Header

Synesthesia

Music visualization for the modern audiophile

What's New?

Visualize your music.

The purpose of this application is to visualize music in a meaningful and aesthetically pleasing way. The visualization encodes information about pitch, loudness, rhythm, and timbre.

Improving Music Visualization

Listening to digital music has never been easier. With but a few clicks, ordinary internet users can have the world's music library at their fingertips. Popular digital music players, such as Windows Media Player and Apple iTunes, provide quick access to local and internet music libraries, while providing many additional features. One of the common features of these music players is the ability to display music visualizations during song playback. While these visualizations can be aesthetically pleasing (indeed, iTunes's new Magnetosphere visualization was originally developed by a third-party design company using Processing and OpenGL), it is difficult (perhaps impossible) to extract meaningful information about the music from viewing the visualization.

Wma
Windows Media Player's "alchemy" visualization on John Coltrane's "Moment's Notice"

Itunes
Apple iTunes's "magnetosphere" visualization on Beethoven's "Moonlight Sonata"

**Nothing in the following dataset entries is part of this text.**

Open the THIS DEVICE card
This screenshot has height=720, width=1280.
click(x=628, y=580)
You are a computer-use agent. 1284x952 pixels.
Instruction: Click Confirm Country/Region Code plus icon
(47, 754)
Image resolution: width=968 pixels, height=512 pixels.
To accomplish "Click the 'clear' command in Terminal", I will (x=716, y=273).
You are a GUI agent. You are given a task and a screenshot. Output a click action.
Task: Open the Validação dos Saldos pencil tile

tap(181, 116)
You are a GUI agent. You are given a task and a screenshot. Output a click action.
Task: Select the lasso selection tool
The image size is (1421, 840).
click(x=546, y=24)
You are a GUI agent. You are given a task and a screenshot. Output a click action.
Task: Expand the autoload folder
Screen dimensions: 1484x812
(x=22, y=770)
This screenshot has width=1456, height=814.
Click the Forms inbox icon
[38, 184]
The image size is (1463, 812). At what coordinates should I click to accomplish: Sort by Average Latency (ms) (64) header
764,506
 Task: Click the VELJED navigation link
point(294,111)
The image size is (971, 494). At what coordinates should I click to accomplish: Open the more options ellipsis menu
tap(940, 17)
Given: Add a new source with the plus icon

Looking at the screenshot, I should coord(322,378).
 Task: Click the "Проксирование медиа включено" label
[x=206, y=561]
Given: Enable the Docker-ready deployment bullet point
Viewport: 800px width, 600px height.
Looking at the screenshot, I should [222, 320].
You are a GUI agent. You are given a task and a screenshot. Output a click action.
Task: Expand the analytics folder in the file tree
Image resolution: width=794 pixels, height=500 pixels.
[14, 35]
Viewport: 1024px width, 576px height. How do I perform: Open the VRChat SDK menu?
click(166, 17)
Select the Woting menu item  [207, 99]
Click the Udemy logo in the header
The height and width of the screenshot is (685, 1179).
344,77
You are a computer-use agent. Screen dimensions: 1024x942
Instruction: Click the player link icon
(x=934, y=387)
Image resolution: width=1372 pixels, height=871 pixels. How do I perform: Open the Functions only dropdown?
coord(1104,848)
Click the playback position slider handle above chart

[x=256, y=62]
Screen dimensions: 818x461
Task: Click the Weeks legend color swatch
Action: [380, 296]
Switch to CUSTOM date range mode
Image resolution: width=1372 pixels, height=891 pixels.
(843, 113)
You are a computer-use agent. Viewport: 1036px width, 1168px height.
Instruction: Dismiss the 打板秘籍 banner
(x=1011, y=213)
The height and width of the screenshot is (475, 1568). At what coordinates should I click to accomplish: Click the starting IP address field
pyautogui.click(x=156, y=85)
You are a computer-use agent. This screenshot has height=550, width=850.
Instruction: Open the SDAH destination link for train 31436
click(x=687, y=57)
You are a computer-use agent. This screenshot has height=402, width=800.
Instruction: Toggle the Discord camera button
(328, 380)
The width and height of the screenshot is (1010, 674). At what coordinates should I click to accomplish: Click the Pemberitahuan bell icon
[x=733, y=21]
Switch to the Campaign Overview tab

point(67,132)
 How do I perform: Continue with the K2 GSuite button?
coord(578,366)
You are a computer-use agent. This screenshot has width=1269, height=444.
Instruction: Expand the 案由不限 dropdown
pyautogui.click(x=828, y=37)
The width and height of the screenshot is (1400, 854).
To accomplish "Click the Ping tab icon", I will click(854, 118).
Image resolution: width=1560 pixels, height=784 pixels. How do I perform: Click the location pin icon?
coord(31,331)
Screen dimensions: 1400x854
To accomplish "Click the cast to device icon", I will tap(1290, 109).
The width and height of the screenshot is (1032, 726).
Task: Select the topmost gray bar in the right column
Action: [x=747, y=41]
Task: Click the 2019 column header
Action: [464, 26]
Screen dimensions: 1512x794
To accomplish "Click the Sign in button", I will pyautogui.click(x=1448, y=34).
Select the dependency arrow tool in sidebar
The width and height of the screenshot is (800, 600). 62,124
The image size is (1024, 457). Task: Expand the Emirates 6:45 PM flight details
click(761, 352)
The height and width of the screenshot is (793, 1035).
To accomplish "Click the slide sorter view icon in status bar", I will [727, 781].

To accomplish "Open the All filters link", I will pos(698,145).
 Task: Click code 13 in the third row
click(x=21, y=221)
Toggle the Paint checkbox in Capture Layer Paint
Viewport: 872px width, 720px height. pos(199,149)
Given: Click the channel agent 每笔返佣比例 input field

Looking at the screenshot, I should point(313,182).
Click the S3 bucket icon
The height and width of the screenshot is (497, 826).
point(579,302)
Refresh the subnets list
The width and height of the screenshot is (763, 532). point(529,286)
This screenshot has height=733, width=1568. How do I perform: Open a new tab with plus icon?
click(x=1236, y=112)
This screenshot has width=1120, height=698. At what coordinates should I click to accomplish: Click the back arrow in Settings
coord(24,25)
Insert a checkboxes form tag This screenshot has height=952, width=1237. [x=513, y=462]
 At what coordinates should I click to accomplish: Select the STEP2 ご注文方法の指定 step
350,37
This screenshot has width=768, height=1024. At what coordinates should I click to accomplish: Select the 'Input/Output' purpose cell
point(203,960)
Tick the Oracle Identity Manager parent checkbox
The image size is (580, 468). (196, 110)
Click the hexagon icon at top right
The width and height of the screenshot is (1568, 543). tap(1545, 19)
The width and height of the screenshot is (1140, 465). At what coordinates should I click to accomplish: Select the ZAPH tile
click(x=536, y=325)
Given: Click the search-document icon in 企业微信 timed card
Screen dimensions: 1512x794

While aesthetics are an essential component of any great music visualization, the perfect music visualization can also convey information about the music. There are plenty of types of data to be extracted from music, such as pitch, tempo, rhythm, timbre, and loudness. Hence the goal of Synesthesia is to improve upon these existing visualizations by creating a platform for visually encoding music data in an aesthetically pleasing manner.

Motivating Questions

With this overall goal in mind, we used these three questions to motivate the design and implementation of Synesthesia:

  1. How can we visualize music in a way that is both informative and aesthetically pleasing?
  2. How can we visually distinguish elements of songs, such as loudness, pitch, timbre, and rhythm?
  3. How can we visually distinguish different types of songs?
Question 1 is a restatement of our original task, as motivated by the lack of informativeness in existing music visualizations. Question 2 guides the specifics of our design and motivates our choice of visual encoding for our data set. Question 3 is hopeful; with an ideal visualization, we might be able to distinguish songs from each other simply by looking at their visualizations.